Has this prediction come true? Unfortunately not. Even now, e-retailers quote different prices for a particular product, and those who quote prices above the lowest price still survive in the market. This is reflected in empirical studies on a variety of products showing that a wide dispersion in the prices quoted by e-retailers can be observed [7]–[13]. An important implication of the existence of such a wide price dispersion is that customers do not make their purchase decisions on the basis of product prices alone [14]–[18]. If this is the case, the question arises: How do customers decide from which e-retailer to purchase a product? This is the main question we address in this paper. Specifically, we seek to answer this question by applying statistical methods to a unique dataset on online prices and transactions collected from a Japanese price comparison site.

The novelty of our approach is that we seek to extract useful information on the source of price dispersion from the shape of price distributions rather than focusing merely on the standard deviation or the coefficient of variation of prices, as previous studies have done. Another way in which our approach differs from those adopted in previous studies is that we pay attention both to sales prices (i.e., price quotes set by retailers) and to purchase prices (i.e., prices at which customers clicks occur), while previous studies have focused only on sales prices. This makes it possible for us to examine how retailers’ price setting behavior and customers’ purchasing behavior are interconnected with each other and lead to the emergence of price dispersion in online markets.

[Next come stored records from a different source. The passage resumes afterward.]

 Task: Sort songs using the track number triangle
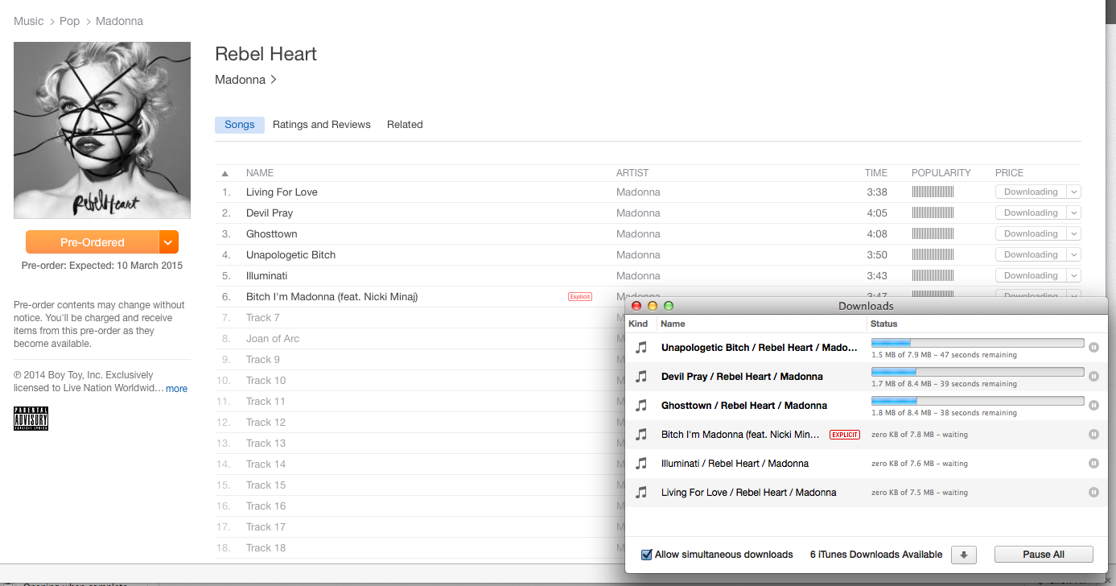[225, 173]
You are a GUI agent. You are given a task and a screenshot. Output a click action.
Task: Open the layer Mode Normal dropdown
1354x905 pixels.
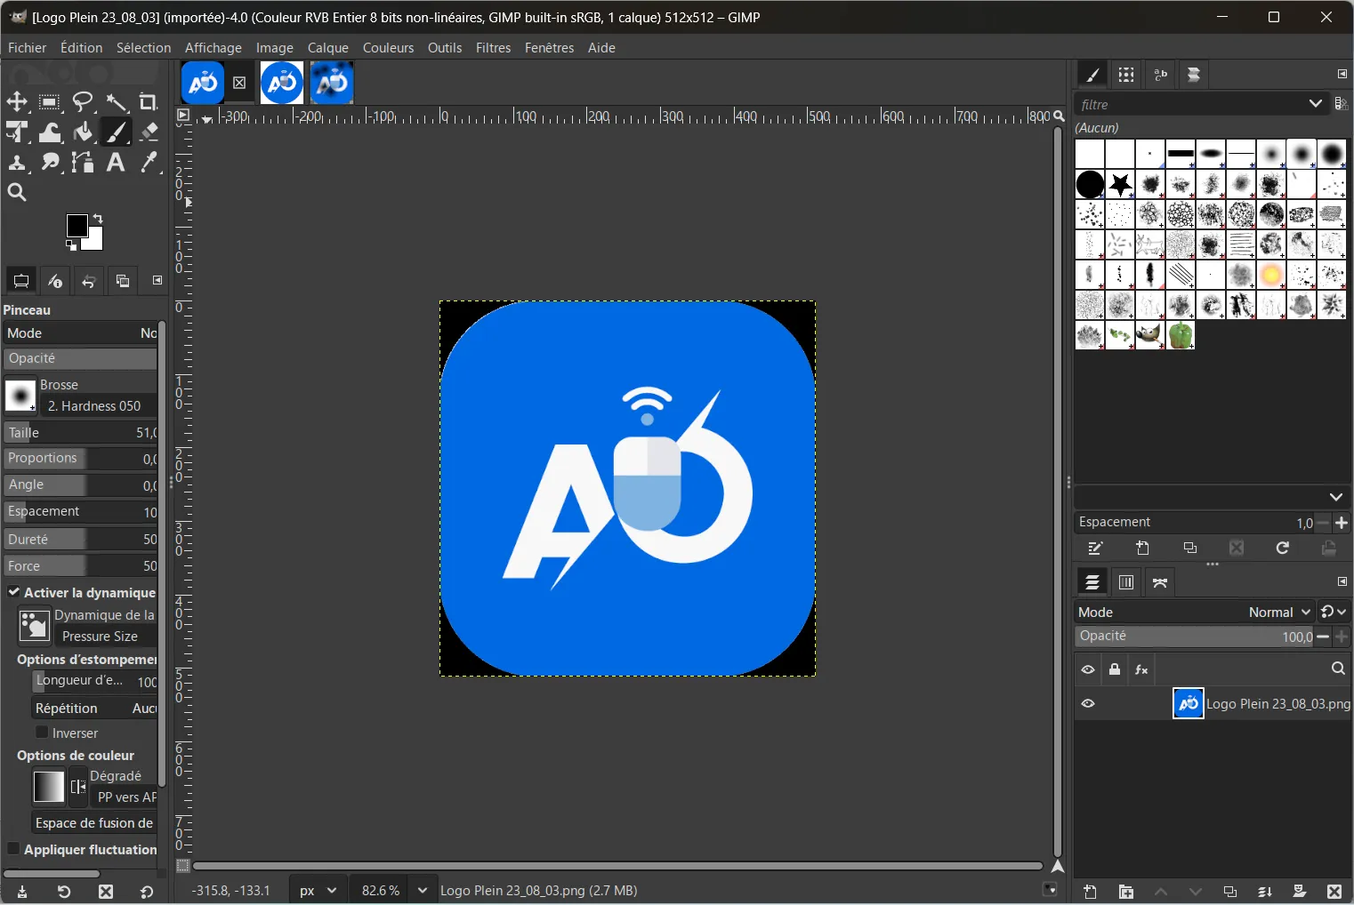point(1280,612)
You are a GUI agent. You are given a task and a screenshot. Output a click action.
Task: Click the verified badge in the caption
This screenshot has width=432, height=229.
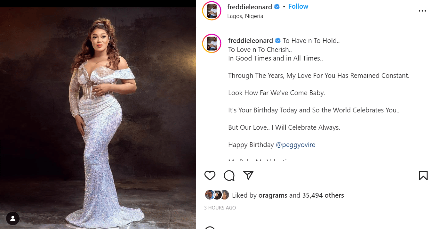coord(278,41)
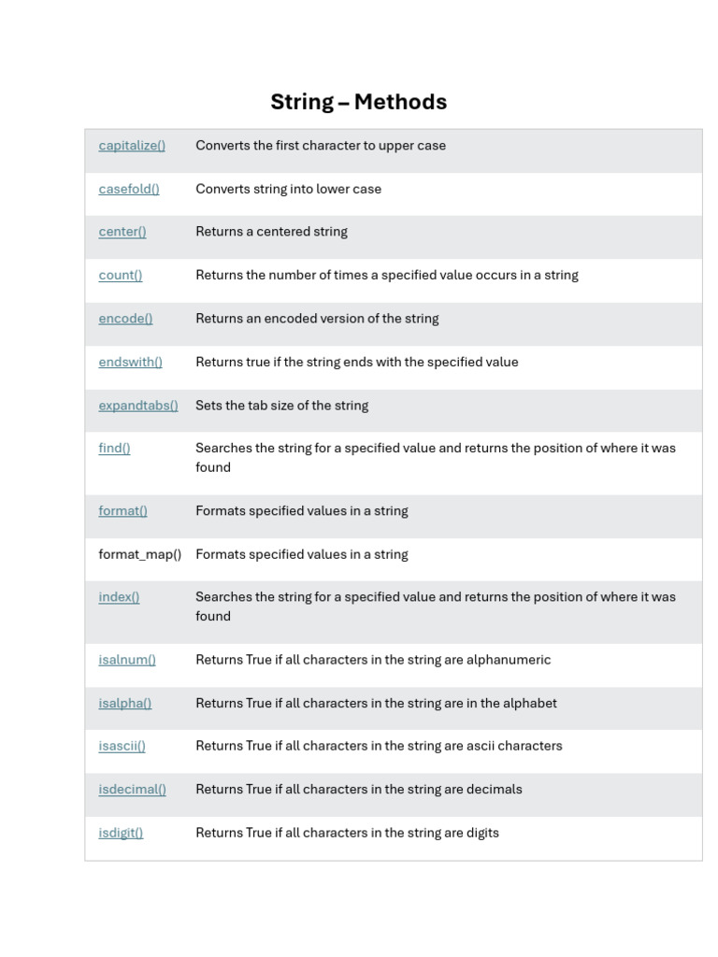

The rest of the paper is organized as follows. We first provide a description of the dataset employed in this paper. Next, we confirm the existence of substantial price dispersion on the price comparison website and then show that customers choose the retailer from which they purchase a product based on the price rank rather than the price difference across retailers. We present statistical regularities regarding the price rank at which customers purchase a product and the price rank at which retailers post their prices when they enter the market. It is showed that both the probability of purchase by customers and the probability of price posting by retailers declines exponentially with price rank, and that the exponents associated with them are almost identical. This suggests that the reason why some shops set prices at a level substantially higher than the lowest price is that they know that some customers will choose them even at that high price. We then calculate the conditional probability that a retailer with a particular attribute (e.g., accepting credit card payment) is clicked on and compare this with the unconditional probability that a retailer is chosen in order to estimate the contribution of that attribute. Applying this idea, we estimate the brand value of shops.

## Analysis

### 1 Data

The data used in this paper are compiled from Kakaku.com, a major Japanese price comparison website [19], which lists product prices quoted by almost 2,000 consumer electronics retailers. (The number as of March 8, 2012, when we compiled our data, was 1,689.) Users of this website can find the prices quoted by retailers on the website as well as information on various retailer characteristics, such as whether they accept credit card payment, whether they also have physical retail premises, and the address of their distribution center. Consumers visiting the Kakaku.com website can use this information to choose a retailer from whom to purchase a product and can then click a button on the website that says “Go to retailer’s check-out page.” Our dataset consists of the records of all prices offered by each retailer (a total of around 802 million records) and the history of customer clicks on the “Go to retailer’s check-out page” button (around 210 million records) for all products offered from October 1, 2010 to January 31, 2012. In this paper, however, we focus only on the records for 6,385 major products that were sold for more than six months during this period and that received more than 1,000 clicks. The total number of clicks in connection with these products is about 110 million, constituting 50 percent of the total customer clicks during the observation period.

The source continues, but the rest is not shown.